What does the velocity stand for? Is it the velocity you pushed the object? If yes then it's the initial velocity of the object and its velocity will decrease until the object stops.
I'll do as if it was true. First example :
$\displaystyle a(t)=a$.
$\displaystyle v(t)=a\cdot t+1.18$.
$\displaystyle x(t)=\frac{a\cdot t^2}{2}+1.18\cdot t$. But we know that when $\displaystyle x=0.22$, the velocity is worth $\displaystyle \frac{0m}{s}$.
So let's find at what t it occurs. The best way to do that is to count how much photos took the photogate from the instant you pushed the object till it stops completely. Say it had time to take 20 photos with time intervals of $\displaystyle 0.1 s$. This means the body stopped at $\displaystyle t=2s$.

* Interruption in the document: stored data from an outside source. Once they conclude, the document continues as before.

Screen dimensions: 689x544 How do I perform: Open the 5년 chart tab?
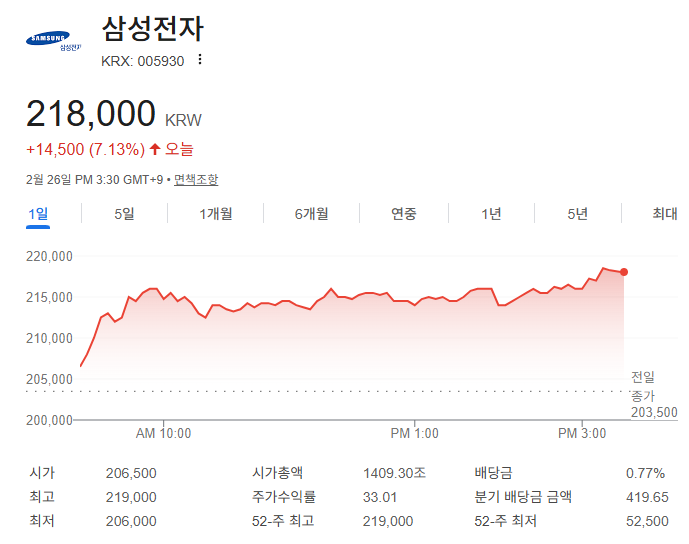coord(577,213)
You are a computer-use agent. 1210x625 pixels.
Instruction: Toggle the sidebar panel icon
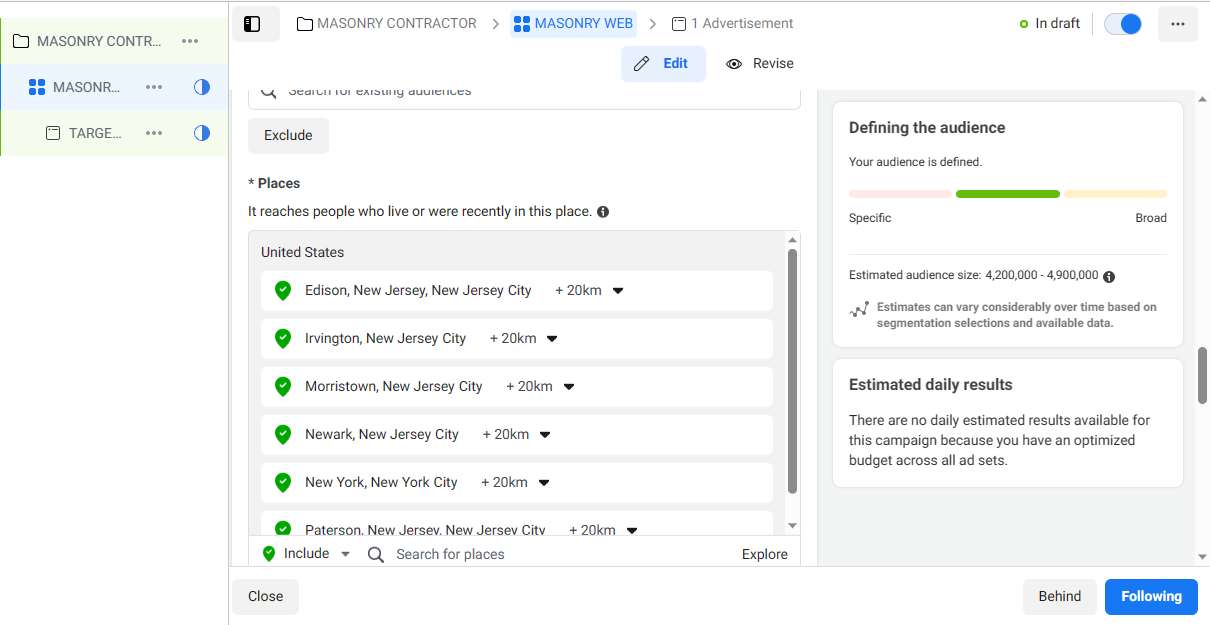(252, 24)
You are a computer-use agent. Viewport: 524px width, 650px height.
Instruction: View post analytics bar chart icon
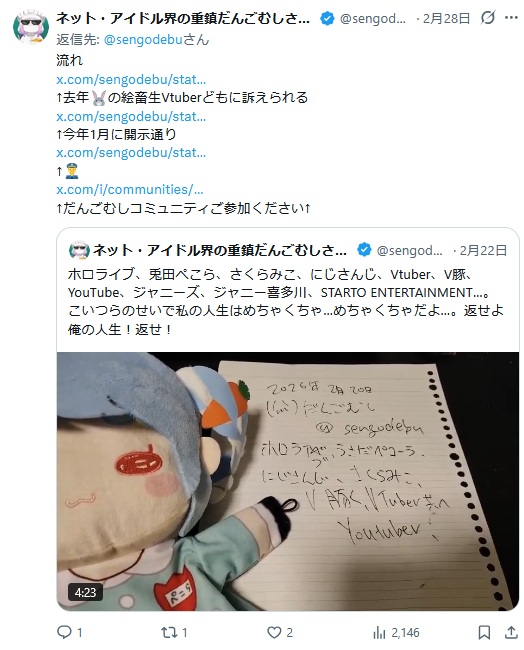[x=379, y=632]
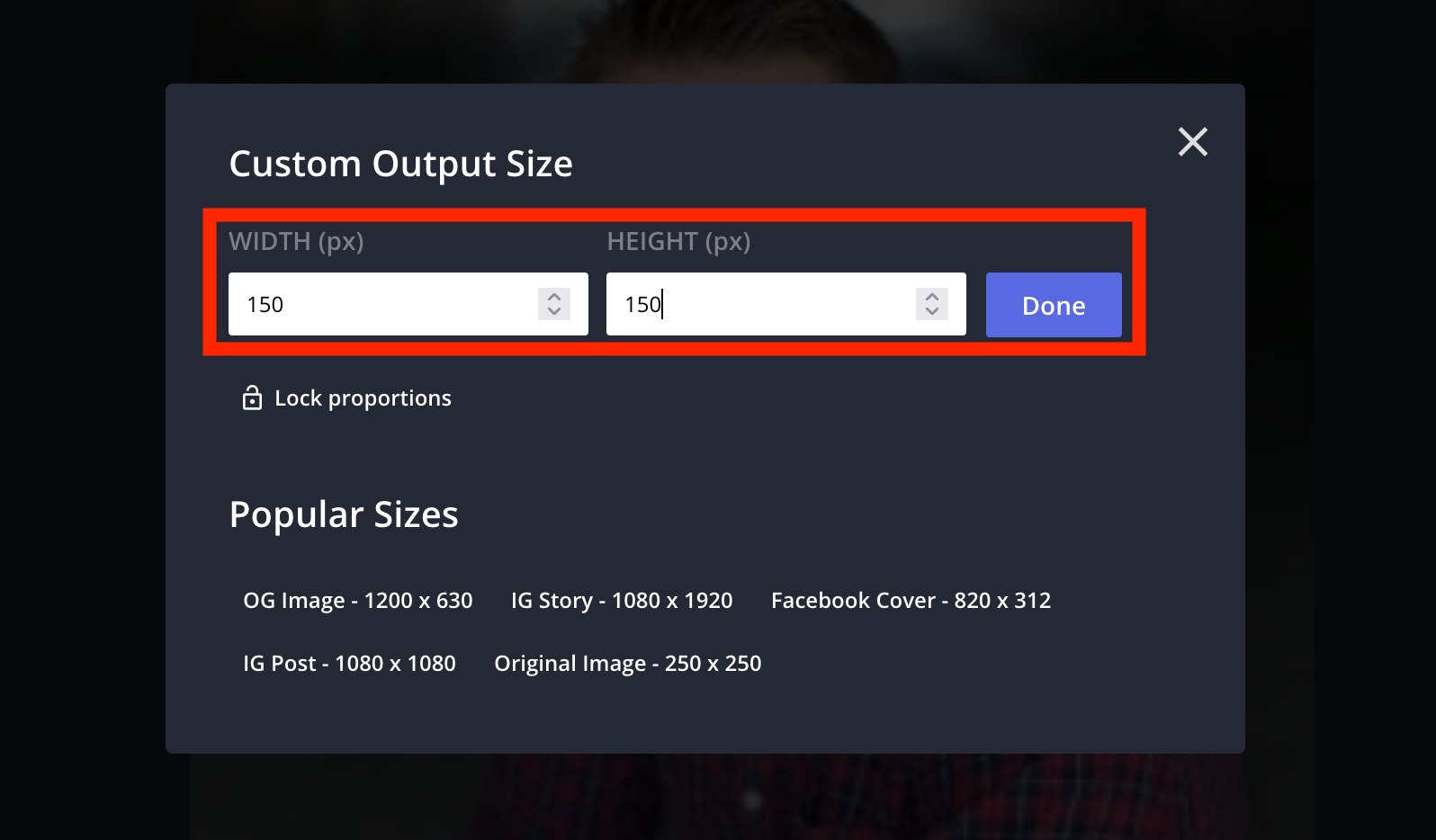Viewport: 1436px width, 840px height.
Task: Close the Custom Output Size dialog
Action: 1192,141
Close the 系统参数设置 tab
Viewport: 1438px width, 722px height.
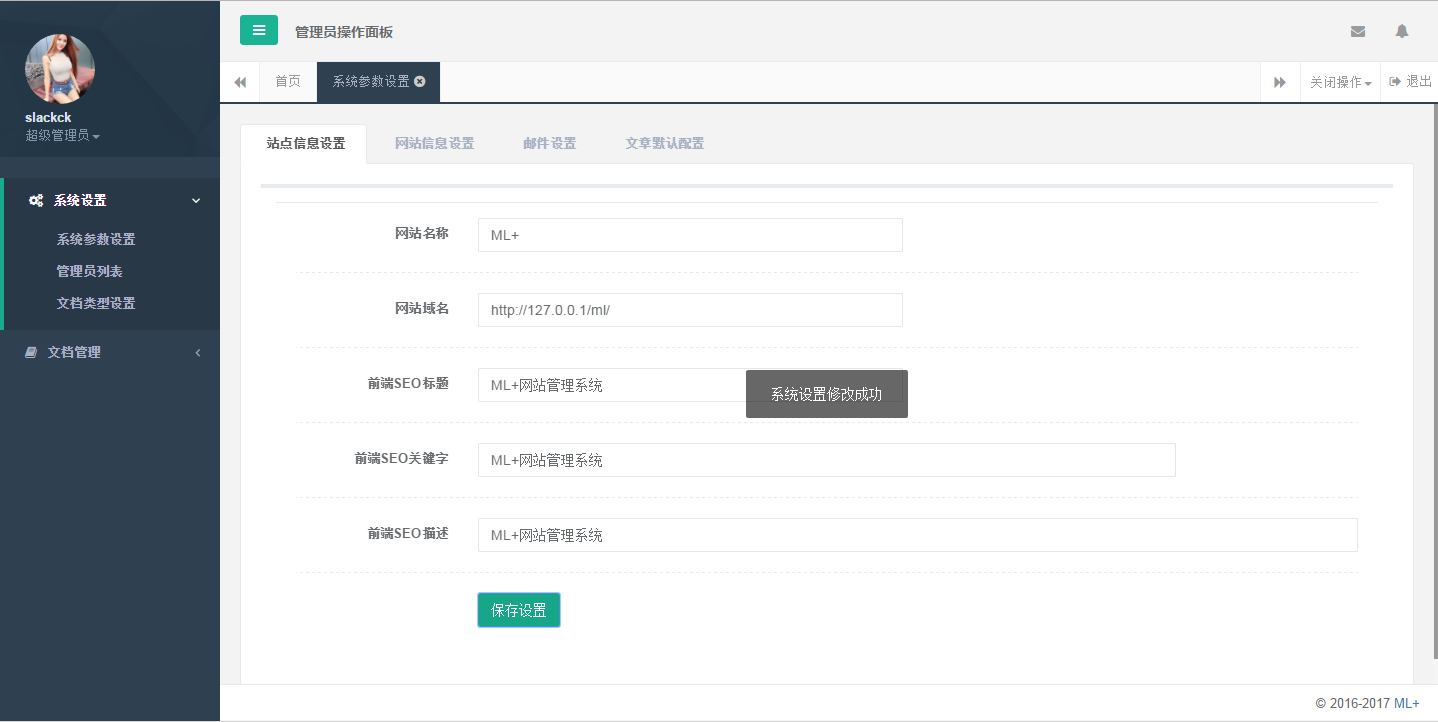[x=420, y=82]
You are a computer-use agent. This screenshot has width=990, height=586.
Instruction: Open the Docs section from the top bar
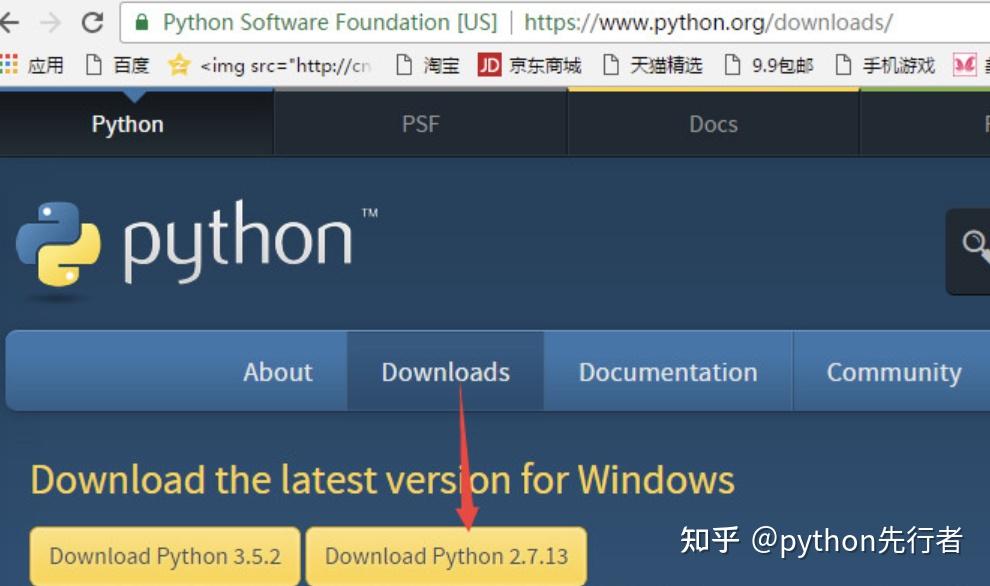(x=712, y=123)
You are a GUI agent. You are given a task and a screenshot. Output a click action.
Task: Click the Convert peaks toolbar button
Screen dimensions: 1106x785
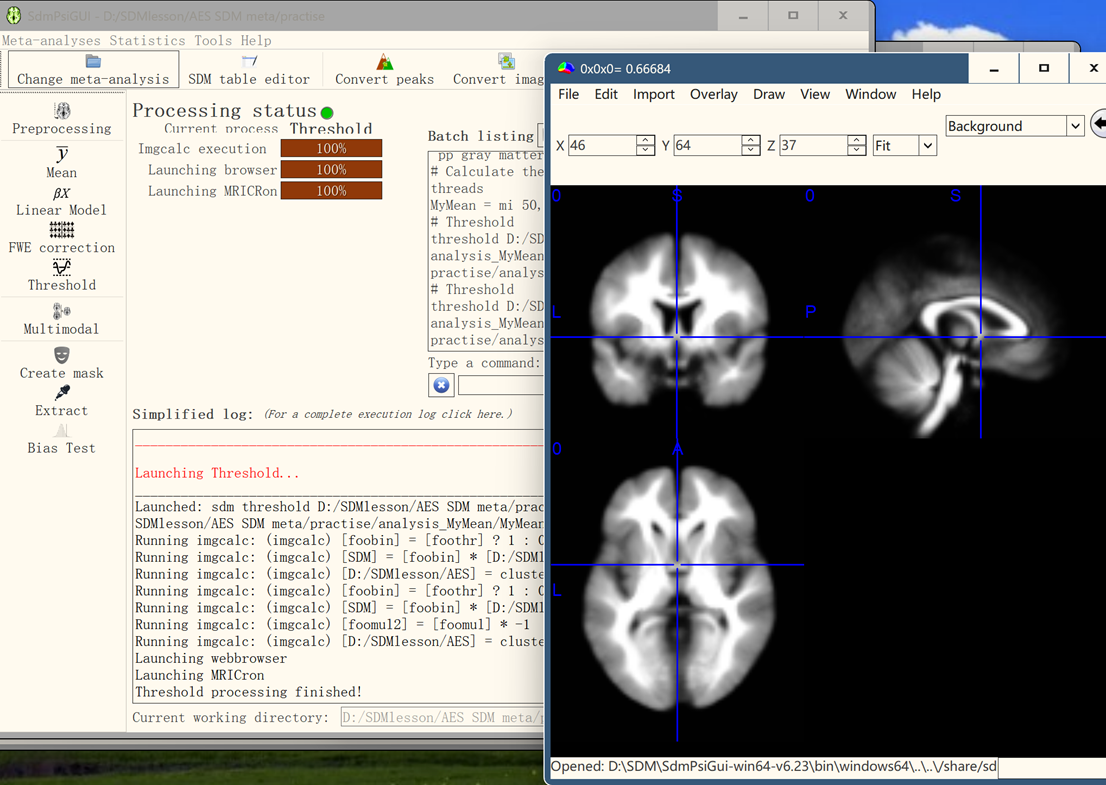pyautogui.click(x=384, y=70)
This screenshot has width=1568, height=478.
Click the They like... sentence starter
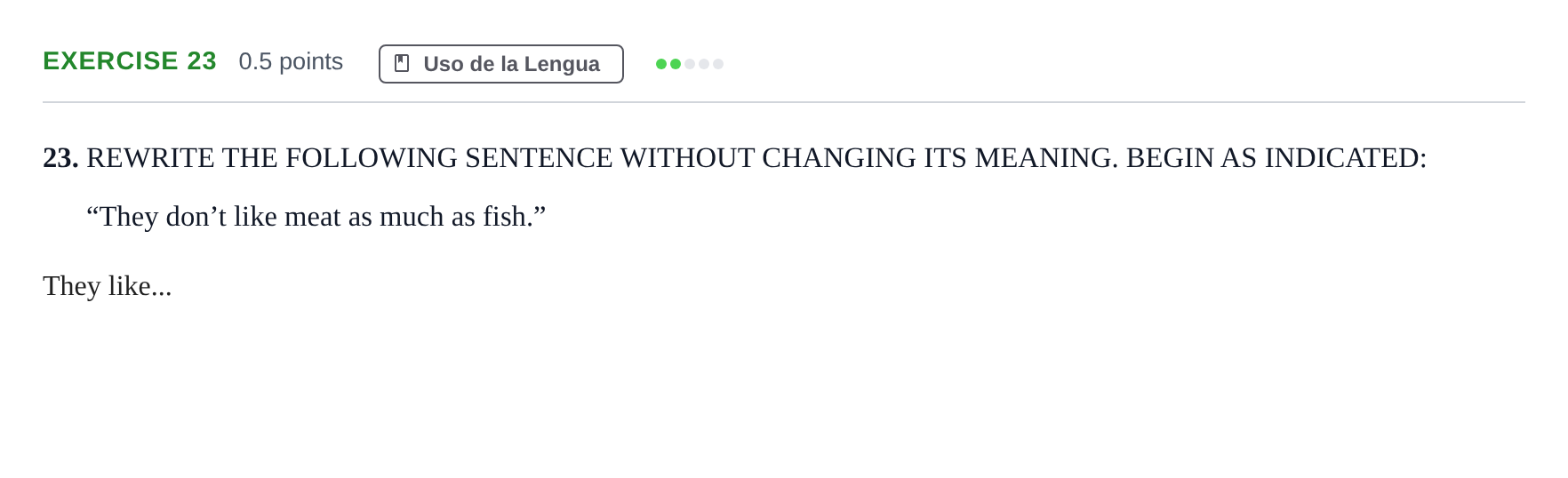(108, 286)
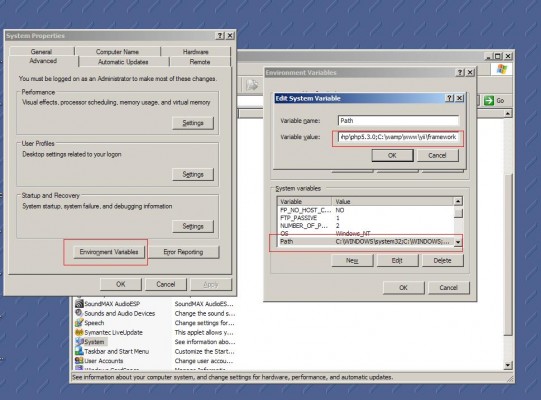Open the SoundMAX AudioESP control panel icon
This screenshot has width=541, height=400.
pyautogui.click(x=79, y=304)
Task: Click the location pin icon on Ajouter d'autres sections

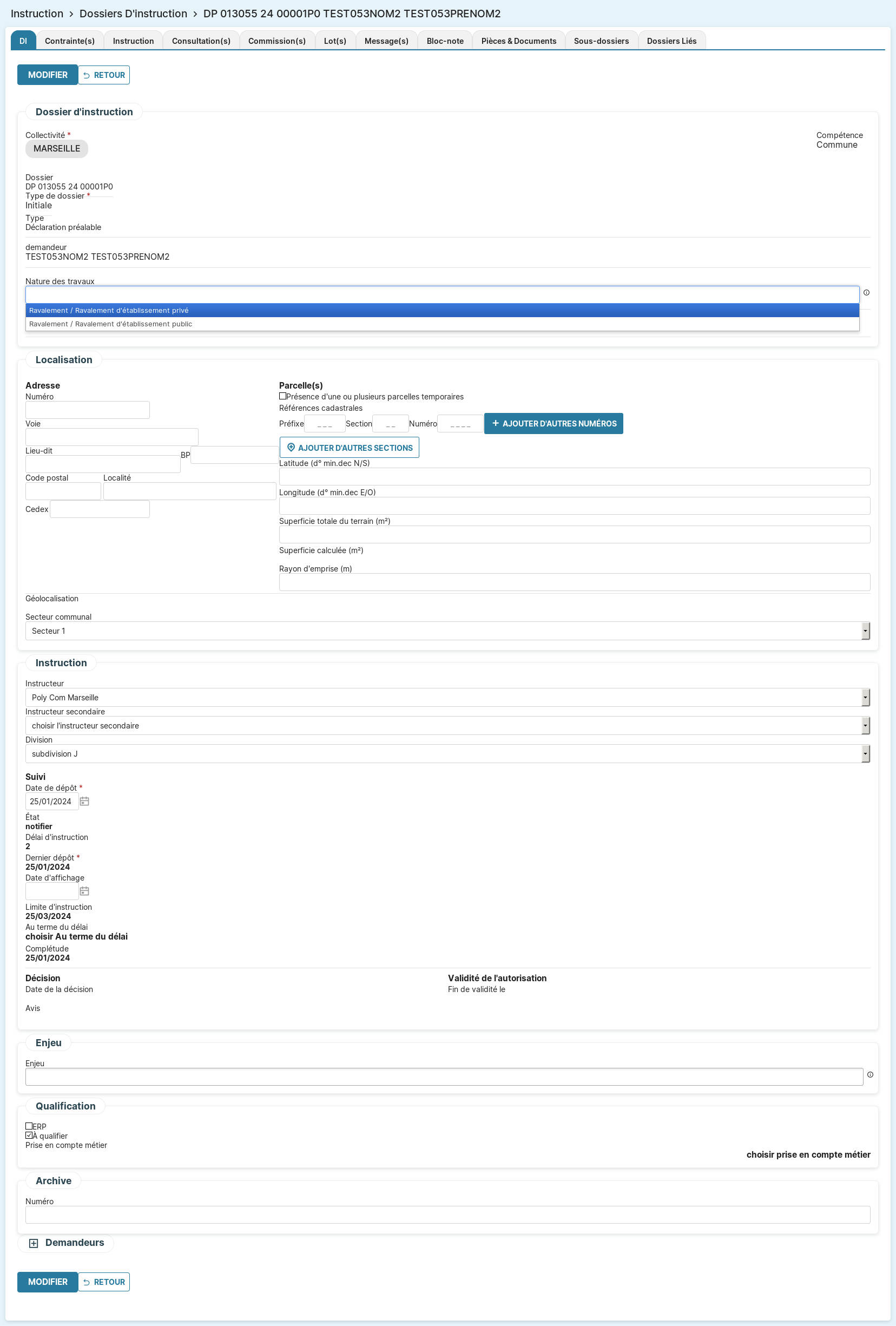Action: [291, 448]
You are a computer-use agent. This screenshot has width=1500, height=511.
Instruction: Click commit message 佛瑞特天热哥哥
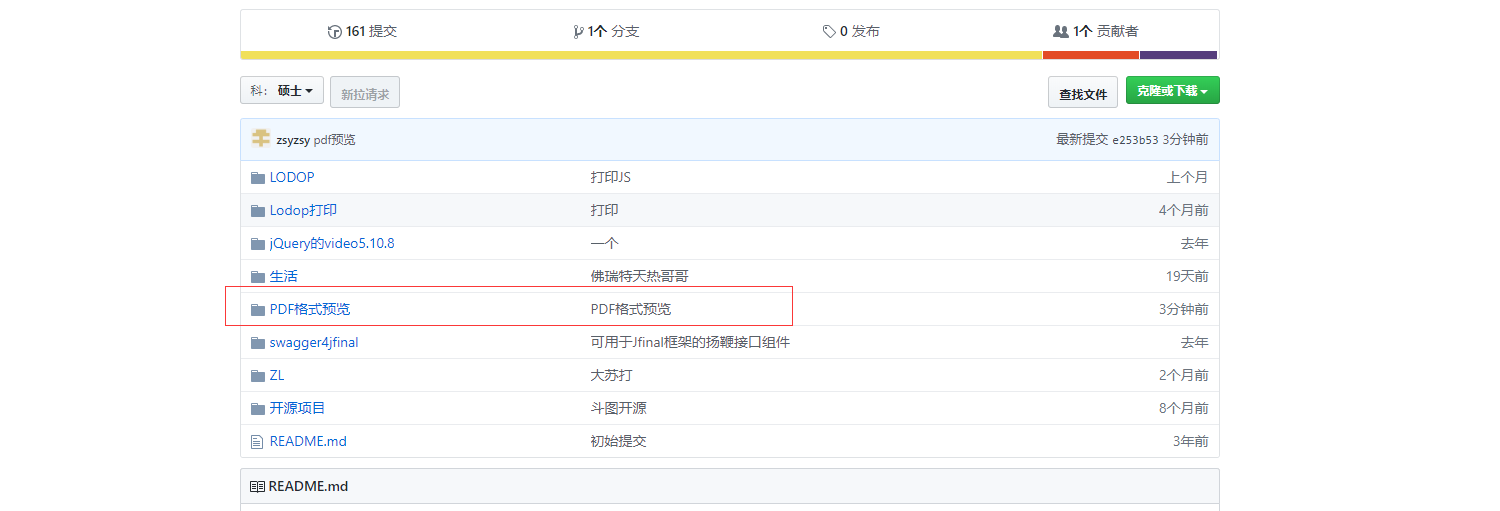click(x=639, y=276)
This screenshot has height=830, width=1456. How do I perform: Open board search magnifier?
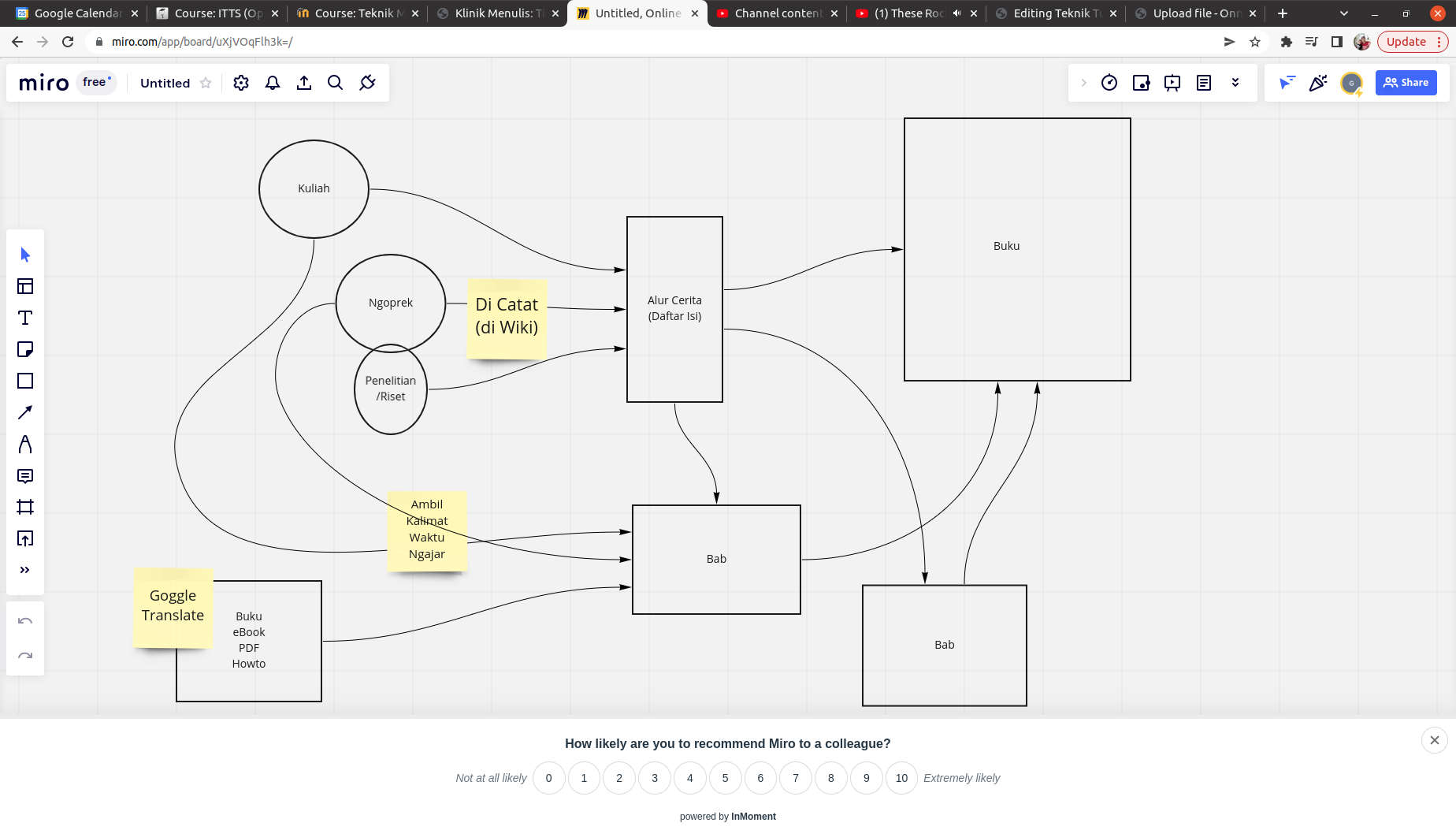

So now we now that at $\displaystyle t=2s$, the velocity is worth $\displaystyle \frac{0m}{s}$. Thus $\displaystyle v(2)=2a+1.18=0 \Leftrightarrow a=\frac{-1.18}{2}=-\frac{0.59m}{s^2}$ in this case. Do that for all the values you got and you obtain all the accelerations it seems they are asking you.
But still, I don't understand why did you calculate the velocity squared, so I must be missing something. I'm almost sure I don't understand well what you've done.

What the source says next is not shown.